[RAW RECORDS]
○ ○ ○ ○ ○

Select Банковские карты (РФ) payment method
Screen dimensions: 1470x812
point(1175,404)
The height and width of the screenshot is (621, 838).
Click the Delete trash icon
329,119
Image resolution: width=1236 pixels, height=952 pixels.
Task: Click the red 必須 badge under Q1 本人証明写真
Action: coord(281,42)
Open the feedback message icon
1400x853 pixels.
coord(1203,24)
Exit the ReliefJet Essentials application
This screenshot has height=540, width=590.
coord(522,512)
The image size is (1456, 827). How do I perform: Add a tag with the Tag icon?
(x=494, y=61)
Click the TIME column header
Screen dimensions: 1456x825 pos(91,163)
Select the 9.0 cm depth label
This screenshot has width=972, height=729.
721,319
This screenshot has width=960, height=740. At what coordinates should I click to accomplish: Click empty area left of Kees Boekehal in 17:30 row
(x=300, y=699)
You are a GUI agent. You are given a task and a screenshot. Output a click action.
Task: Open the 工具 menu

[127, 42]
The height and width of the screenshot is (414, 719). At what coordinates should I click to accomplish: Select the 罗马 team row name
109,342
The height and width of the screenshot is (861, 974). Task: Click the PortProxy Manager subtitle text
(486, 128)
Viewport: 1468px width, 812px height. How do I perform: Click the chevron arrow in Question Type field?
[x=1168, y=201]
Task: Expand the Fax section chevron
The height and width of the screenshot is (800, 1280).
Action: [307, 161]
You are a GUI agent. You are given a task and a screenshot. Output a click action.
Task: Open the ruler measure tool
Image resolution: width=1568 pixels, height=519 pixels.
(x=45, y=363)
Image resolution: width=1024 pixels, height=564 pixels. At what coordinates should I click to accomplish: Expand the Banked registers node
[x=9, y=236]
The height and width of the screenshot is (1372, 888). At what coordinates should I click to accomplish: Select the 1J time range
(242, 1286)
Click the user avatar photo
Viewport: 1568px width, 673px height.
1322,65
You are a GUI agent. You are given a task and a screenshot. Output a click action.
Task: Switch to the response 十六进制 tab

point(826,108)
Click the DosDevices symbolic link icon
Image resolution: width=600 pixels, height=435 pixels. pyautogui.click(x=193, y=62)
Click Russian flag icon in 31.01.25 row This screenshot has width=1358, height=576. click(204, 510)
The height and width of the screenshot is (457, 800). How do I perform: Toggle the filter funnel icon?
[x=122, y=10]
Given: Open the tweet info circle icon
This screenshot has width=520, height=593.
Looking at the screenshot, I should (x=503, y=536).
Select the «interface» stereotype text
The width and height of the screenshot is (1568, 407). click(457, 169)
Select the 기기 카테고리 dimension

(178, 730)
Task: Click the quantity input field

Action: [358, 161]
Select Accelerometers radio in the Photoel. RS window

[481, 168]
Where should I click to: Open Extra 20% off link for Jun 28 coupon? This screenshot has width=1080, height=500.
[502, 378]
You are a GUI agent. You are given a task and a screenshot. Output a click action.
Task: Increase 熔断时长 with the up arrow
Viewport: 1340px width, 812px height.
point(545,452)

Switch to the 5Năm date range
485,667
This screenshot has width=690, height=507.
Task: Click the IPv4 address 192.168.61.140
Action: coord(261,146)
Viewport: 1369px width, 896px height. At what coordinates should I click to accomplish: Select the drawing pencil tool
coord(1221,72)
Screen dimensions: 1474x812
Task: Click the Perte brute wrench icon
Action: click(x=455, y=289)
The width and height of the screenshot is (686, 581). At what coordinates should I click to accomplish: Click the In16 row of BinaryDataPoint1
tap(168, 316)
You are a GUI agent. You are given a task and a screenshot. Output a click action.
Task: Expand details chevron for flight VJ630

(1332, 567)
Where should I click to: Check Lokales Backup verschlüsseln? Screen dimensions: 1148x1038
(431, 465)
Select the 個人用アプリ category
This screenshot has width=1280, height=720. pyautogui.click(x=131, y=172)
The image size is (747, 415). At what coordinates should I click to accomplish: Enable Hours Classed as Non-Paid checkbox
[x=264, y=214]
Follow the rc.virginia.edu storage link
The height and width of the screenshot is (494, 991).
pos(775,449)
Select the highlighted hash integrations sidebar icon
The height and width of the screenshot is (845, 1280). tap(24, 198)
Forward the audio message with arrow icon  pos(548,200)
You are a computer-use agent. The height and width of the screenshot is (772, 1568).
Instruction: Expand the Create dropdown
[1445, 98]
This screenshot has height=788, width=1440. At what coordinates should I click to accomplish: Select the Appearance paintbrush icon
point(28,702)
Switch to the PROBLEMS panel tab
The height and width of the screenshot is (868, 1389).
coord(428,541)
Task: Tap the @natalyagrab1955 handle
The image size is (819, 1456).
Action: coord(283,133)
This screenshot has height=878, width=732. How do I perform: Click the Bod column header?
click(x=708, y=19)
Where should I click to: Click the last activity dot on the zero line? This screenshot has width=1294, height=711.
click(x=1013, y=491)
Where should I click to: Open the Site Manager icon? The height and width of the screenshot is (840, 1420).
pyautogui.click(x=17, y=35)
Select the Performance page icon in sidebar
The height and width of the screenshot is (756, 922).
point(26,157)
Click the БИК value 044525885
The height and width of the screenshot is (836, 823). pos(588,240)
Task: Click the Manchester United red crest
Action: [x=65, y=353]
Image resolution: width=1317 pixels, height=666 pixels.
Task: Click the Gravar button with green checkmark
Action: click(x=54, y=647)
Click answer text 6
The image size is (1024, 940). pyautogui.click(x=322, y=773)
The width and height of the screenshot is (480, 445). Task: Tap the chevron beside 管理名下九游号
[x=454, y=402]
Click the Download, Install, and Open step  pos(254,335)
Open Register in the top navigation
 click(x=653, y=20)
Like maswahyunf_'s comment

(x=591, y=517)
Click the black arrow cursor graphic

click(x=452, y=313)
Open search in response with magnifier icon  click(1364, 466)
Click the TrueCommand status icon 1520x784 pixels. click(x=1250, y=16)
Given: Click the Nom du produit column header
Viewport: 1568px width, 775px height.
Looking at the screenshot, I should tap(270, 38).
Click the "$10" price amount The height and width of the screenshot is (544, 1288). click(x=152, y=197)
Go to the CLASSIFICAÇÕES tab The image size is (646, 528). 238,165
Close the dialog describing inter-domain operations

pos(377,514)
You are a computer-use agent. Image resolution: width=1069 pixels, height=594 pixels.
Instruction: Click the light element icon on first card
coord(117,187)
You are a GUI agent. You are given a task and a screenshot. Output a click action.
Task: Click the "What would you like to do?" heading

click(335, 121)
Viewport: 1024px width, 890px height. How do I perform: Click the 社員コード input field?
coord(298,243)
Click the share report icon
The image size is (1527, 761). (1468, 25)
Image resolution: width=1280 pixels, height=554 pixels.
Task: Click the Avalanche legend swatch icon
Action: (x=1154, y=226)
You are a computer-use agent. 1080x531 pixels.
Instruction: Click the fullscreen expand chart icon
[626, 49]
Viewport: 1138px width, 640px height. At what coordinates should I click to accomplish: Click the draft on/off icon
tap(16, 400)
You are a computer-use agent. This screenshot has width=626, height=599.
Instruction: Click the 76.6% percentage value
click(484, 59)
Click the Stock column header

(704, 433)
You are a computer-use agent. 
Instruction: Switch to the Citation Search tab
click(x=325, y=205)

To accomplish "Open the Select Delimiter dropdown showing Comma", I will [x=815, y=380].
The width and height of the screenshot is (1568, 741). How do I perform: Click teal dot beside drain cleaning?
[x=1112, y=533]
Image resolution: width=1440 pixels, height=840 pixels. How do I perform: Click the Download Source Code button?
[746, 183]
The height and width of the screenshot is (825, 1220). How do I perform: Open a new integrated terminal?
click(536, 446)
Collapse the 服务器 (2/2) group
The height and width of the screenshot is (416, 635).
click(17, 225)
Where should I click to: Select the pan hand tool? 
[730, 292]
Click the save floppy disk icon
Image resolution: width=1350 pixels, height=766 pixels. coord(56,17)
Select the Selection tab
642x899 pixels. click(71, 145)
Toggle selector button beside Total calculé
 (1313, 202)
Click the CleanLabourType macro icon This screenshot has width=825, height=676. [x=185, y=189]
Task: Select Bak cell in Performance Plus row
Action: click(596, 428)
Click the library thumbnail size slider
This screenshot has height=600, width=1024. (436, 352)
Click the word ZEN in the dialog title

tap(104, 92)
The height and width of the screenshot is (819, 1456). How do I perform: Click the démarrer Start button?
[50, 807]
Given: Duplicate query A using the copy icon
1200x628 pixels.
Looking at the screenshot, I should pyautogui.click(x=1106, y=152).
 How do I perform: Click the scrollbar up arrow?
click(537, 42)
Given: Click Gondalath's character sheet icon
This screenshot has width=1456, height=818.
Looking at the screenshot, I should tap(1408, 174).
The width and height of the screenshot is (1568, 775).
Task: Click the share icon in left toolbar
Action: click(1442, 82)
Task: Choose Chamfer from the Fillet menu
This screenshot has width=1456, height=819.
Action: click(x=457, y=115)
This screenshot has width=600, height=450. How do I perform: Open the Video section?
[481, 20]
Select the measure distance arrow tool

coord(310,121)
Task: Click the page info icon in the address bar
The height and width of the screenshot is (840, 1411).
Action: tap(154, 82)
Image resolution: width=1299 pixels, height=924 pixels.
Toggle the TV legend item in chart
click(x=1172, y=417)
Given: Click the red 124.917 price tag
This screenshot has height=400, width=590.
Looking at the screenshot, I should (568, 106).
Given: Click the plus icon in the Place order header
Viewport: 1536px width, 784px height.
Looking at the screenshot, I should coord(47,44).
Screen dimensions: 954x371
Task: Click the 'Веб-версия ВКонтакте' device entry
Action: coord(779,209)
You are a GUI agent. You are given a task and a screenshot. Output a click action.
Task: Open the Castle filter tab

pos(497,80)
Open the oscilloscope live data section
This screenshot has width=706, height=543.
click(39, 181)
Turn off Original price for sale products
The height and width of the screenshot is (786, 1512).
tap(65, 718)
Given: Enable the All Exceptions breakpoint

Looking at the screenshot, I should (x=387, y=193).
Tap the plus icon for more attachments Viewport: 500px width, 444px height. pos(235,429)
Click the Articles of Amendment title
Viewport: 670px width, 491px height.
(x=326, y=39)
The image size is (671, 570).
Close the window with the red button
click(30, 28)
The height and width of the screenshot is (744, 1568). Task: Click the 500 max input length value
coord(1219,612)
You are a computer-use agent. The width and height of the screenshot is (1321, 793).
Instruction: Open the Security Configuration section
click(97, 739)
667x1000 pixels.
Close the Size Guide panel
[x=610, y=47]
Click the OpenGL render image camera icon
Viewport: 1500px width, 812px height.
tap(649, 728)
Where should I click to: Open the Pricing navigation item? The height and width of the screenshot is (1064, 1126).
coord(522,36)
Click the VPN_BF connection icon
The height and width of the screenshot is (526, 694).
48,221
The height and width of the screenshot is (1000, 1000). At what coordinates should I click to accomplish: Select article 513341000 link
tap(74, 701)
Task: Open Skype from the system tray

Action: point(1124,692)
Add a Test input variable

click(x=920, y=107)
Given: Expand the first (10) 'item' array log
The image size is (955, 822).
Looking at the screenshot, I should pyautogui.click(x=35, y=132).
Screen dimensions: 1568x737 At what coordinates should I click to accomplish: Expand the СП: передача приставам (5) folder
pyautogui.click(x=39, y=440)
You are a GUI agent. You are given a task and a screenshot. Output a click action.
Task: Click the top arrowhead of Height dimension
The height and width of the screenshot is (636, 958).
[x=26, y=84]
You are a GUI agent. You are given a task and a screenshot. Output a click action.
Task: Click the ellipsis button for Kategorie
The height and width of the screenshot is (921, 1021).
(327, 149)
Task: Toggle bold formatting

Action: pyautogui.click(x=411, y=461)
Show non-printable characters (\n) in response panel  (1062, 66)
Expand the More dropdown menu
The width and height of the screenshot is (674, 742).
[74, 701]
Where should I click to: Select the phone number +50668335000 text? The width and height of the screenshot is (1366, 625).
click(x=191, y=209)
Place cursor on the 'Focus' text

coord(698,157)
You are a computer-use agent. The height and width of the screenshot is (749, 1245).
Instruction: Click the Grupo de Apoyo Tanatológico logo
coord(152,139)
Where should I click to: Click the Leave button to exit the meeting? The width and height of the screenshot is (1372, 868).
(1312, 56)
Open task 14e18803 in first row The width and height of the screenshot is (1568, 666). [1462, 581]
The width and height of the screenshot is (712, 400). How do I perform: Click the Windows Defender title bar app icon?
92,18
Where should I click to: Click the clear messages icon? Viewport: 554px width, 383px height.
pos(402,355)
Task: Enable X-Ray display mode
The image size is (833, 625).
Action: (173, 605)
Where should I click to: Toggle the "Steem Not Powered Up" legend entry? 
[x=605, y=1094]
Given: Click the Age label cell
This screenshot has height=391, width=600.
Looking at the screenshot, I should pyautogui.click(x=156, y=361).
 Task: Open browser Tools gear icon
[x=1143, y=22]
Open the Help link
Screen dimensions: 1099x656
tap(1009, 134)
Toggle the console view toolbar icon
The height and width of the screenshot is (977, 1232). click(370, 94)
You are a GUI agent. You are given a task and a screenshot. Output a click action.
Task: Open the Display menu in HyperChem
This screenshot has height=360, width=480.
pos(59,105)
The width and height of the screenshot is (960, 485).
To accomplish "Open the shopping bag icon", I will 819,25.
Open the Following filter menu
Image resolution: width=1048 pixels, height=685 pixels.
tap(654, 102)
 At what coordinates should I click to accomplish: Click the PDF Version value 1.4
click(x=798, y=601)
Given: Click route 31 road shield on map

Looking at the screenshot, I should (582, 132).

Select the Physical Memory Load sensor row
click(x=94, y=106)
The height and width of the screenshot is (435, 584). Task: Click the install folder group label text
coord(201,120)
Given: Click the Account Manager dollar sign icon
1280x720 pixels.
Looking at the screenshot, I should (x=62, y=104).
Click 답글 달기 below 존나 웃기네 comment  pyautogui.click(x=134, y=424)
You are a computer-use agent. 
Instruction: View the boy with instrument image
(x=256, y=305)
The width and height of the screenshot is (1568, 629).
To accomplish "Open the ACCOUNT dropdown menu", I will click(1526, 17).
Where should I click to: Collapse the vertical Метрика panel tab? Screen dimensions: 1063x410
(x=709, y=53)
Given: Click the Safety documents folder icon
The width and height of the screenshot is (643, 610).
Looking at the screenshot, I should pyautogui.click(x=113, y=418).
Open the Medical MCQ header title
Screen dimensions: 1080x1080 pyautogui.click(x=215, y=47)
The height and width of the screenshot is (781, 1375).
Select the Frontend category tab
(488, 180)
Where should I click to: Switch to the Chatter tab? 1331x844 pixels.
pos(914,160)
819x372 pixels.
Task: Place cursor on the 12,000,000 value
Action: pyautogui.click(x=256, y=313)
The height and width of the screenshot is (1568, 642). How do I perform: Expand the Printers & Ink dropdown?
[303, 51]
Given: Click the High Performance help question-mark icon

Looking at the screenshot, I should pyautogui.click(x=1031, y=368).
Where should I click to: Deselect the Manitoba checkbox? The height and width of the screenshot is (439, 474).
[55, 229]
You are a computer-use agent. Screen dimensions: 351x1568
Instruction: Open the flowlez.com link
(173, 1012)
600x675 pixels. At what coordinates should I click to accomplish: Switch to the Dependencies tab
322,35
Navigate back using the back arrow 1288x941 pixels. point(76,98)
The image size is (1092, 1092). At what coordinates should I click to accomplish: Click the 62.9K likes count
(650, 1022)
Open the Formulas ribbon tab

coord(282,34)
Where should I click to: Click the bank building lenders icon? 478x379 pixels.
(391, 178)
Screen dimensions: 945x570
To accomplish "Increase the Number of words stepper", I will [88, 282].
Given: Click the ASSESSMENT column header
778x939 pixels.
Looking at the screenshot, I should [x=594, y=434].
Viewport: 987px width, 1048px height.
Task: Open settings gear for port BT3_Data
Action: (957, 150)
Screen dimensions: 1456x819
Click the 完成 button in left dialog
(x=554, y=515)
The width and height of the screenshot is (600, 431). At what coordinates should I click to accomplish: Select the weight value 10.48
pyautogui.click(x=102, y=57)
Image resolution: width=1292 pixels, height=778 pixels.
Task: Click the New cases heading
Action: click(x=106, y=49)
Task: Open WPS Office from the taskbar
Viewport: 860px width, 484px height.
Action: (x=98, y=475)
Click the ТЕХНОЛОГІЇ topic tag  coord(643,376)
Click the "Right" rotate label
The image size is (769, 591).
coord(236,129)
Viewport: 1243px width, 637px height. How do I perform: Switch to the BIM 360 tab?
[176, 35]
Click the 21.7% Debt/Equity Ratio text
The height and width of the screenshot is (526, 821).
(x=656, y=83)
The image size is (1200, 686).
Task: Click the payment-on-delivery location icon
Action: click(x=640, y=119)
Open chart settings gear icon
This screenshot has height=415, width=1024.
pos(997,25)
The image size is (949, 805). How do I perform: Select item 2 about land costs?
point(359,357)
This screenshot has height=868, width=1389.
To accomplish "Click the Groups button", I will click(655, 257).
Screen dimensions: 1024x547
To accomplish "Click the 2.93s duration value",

○ ○ ○ ○ ○

[EXERCISE DIRECTIONS]
Copy the entries from the beginning through the line containing "point(1175,404)", swapping "payment method" for "payment option" and changing nothing else.

[COMPLETE OUTPUT]
Select Банковские карты (РФ) payment option
Screen dimensions: 1470x812
point(1175,404)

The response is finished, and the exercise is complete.